Udah enek liat ketombe kayak lo! Bikin orang males makan seumur hidup! sahut Isya
tanpa menoleh sedikit pun. Sontak saja, jawabannya membuat Farsya tertawa lepas.
Dilihatnya punggung Isya yang menjauh, tanpa mau menoleh meski Shilla
memanggilnya berkali-kali.
Tuh cewek, PMS terus ya? Tapi, diliat lama-lama lucu juga kalo dia lagi marah gitu.
**
Seminggu sudah berlalu sejak insiden menyebalkan di kantin itu. Tapi, gondoknya Isya
pada Farsya sama sekali tidak hilang. Justru insiden itulah yang membuatnya semakin
malas bertemu Farsya. Isya sudah memutuskan, dia tidak akan mau menggubris lagi
keberadaan Farsya. Tampangnya akan berubah sedatar mungkin kalau mereka

berpapasan. Kalau pemuda itu yang sengaja memancing kemarahannya, Isya akan
menjawab dengan seadanya. Pokoknya, benar-benar berubah deh. Lama-lama, Isya
malas juga meladeninya, mengomel pada Farsya hanya akan membuatnya jadi cepat
tua. Ih, membayangkannya saja Isya sudah malas.
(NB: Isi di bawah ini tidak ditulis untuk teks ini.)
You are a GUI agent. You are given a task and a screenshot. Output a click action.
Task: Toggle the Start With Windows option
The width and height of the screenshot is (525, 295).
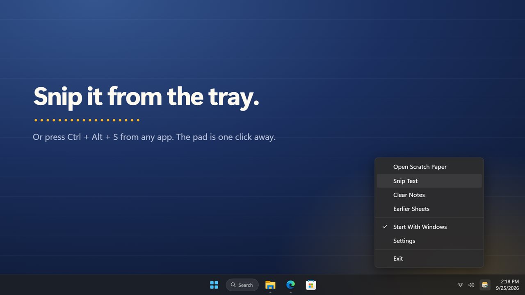(429, 227)
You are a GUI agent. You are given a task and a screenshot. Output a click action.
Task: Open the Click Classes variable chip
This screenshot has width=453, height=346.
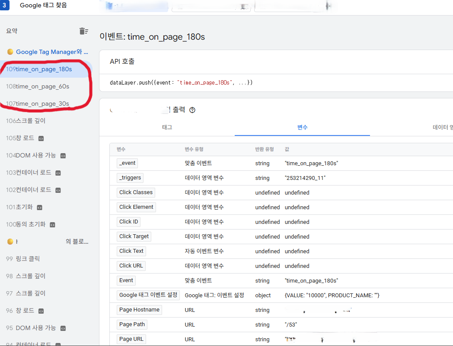coord(136,192)
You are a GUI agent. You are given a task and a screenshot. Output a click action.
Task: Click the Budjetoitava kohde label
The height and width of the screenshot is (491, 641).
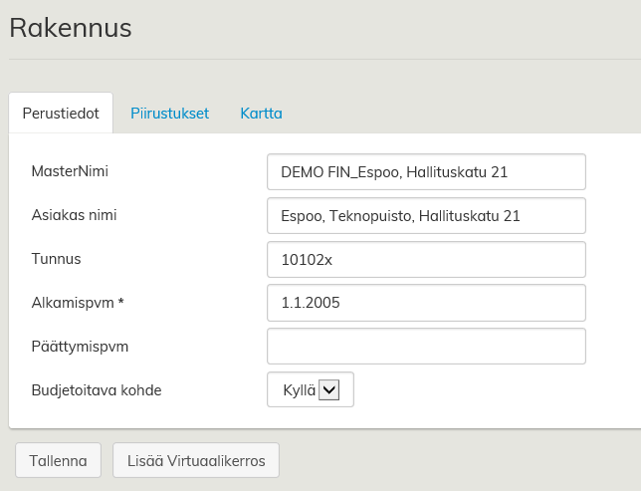pos(97,390)
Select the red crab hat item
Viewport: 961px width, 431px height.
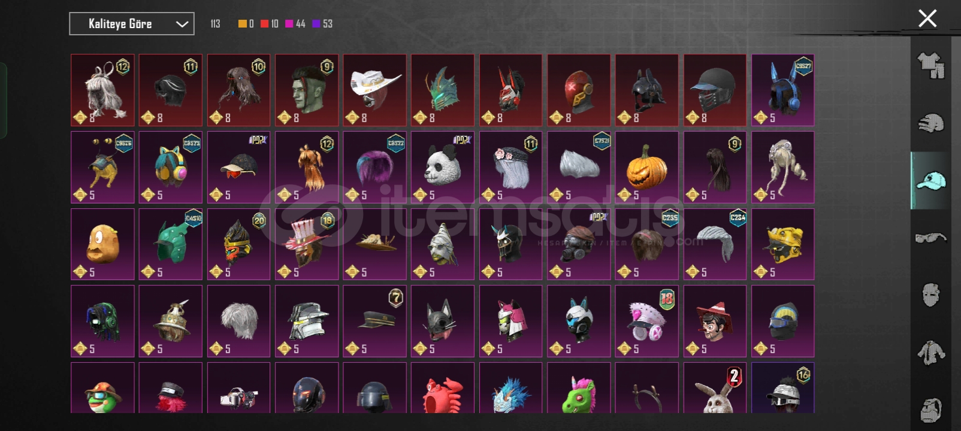[x=443, y=388]
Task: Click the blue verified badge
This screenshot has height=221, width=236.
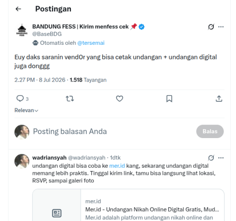Action: click(x=142, y=27)
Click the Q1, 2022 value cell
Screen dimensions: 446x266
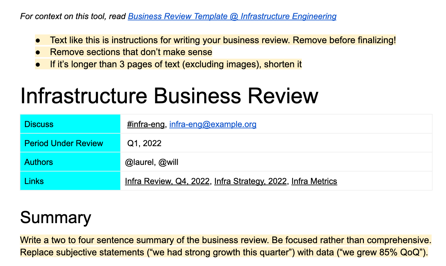tap(144, 143)
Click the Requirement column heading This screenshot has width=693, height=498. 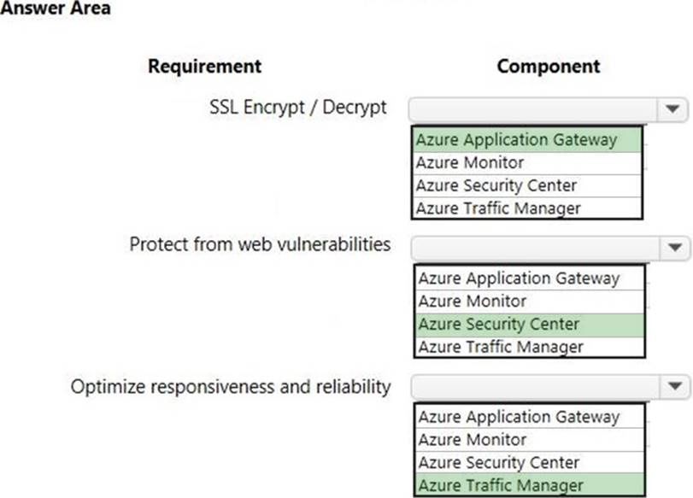coord(205,66)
Pagi itu, Isya berhasil sampai di sekolah sepuluh menit sebelum bel berbunyi. Buatnya
termasuk rekor, mengingat seminggu ini dia sering terlambat karena mengerjakan tugas
hingga larut malam. Dengan santai Isya meletakkan tasnya di atas meja, dan duduk di
bangkunya.
Baru saja tangannya masuk ke dalam kolong untuk meletakkan map, kulitnya
menyentuh plastik yang asing. Dengan mengerutkan kening dia menarik keluar
bungkusan dan mendapati sekotak makan dalam plastik bening.
Apaan nih? tangannya membuka selembar surat yang ada di atas kotak makan.
Nih, Chicken Katsu paling enak yang gue beli khusus buat lo. Seneng gak? Harus
seneng lo ya. Sebenernya gue males juga sih, ngirim kayak ginian ke elo. Tapi dipikirpikir lagi, gue juga gak enak bikin lo kesel terus. Harus dimakan! Oh iya, satu lagi,
pulang sekolah jangan langsung pulang ya. Mulai sekarang gak usah pulang jalan
kaki, biar gak lagi diklaksonin motor jelek gue. Gausah protes deh, gue berusaha baik
nih!
Dari orang yang paling dibenci sama lo,
tapi gak pernah benci sama lo.
Isya terhenyak, sekejap saja dia kehilangan kata-katanya. Dinilai dari isi suratnya, dia
bisa tahu siapa pengirimnya. Dia terdiam cukup lama, sibuk dengan pikirannya.
Jadi, inikah satu alasan bagi Isya untuk tidak membenci Farsya?